== EXERCISE GOAL ==
Every entry below is to be copied exactly, apart from any picture it holds.

== SUPPLIED MATERIAL ==
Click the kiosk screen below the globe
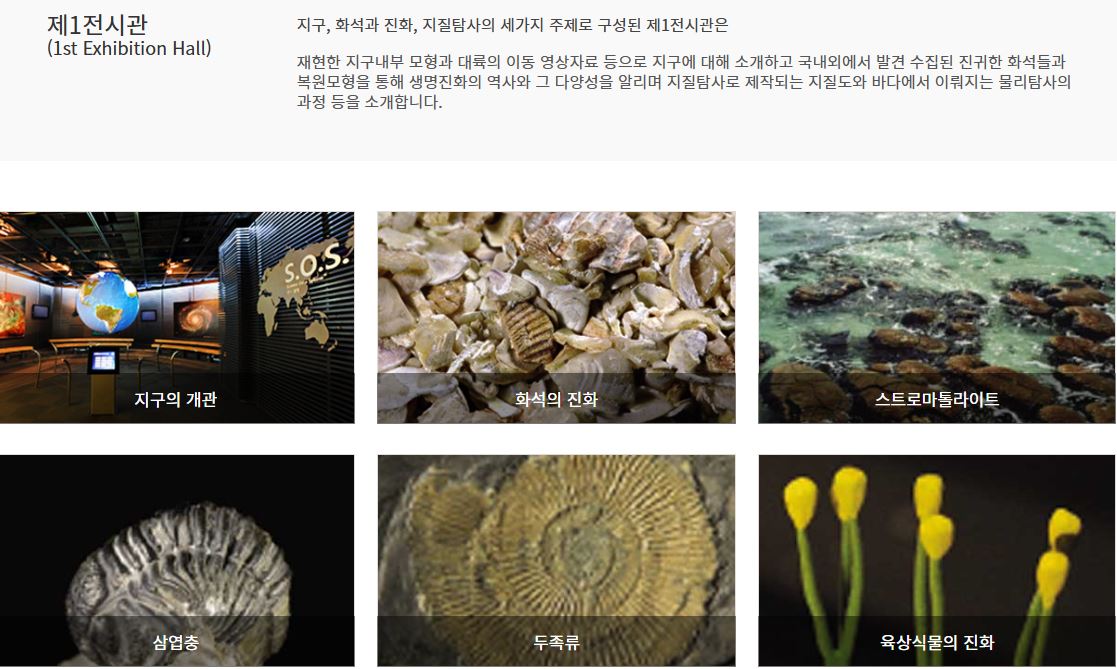The width and height of the screenshot is (1117, 669). (x=103, y=362)
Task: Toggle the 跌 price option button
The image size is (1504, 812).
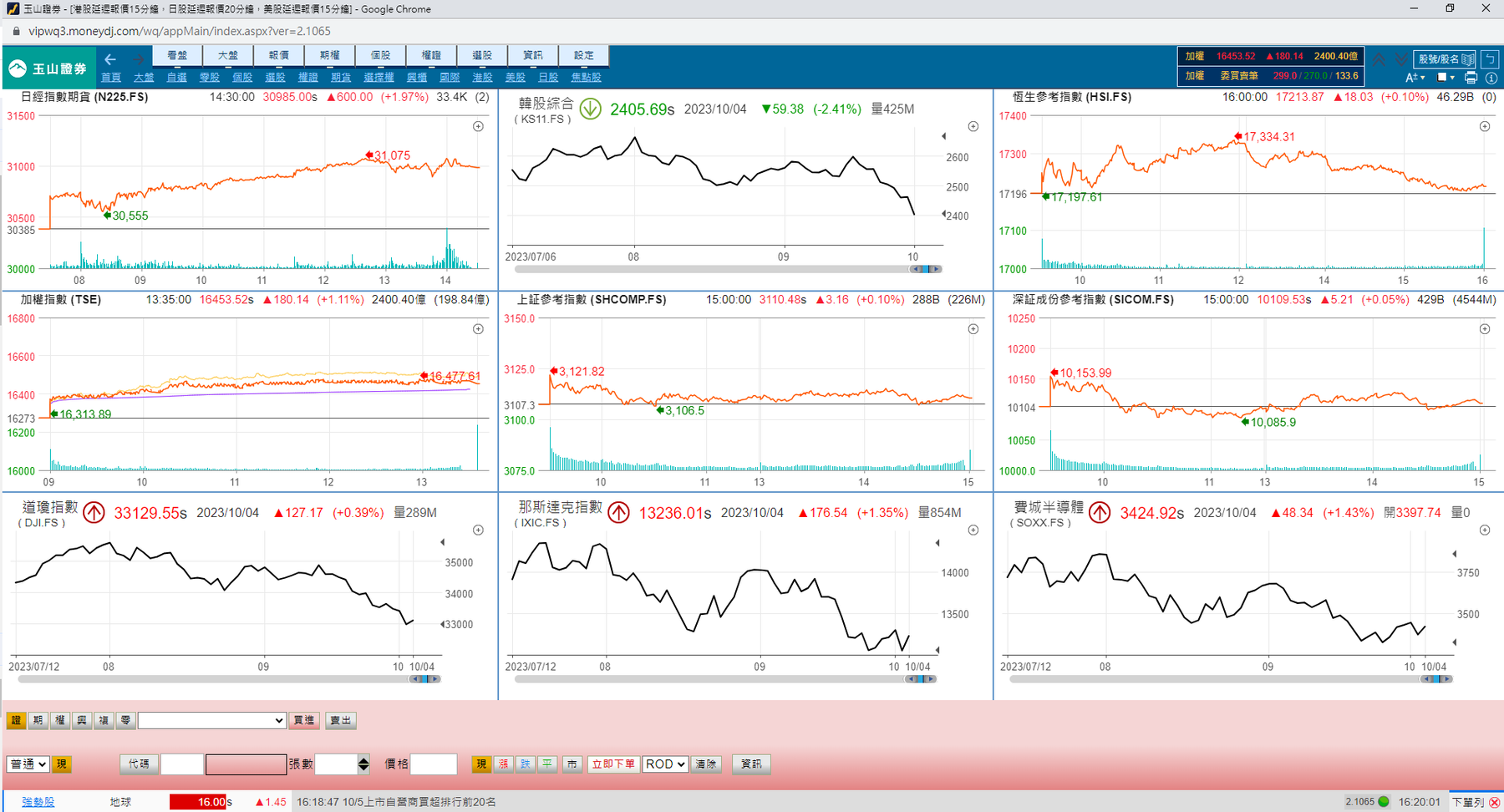Action: 525,764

== WRITTEN SOLUTION ==
Click the kiosk screen below the globe
The width and height of the screenshot is (1117, 669). (x=103, y=362)
Task: Toggle the 跌 price option button
The image size is (1504, 812).
Action: 525,764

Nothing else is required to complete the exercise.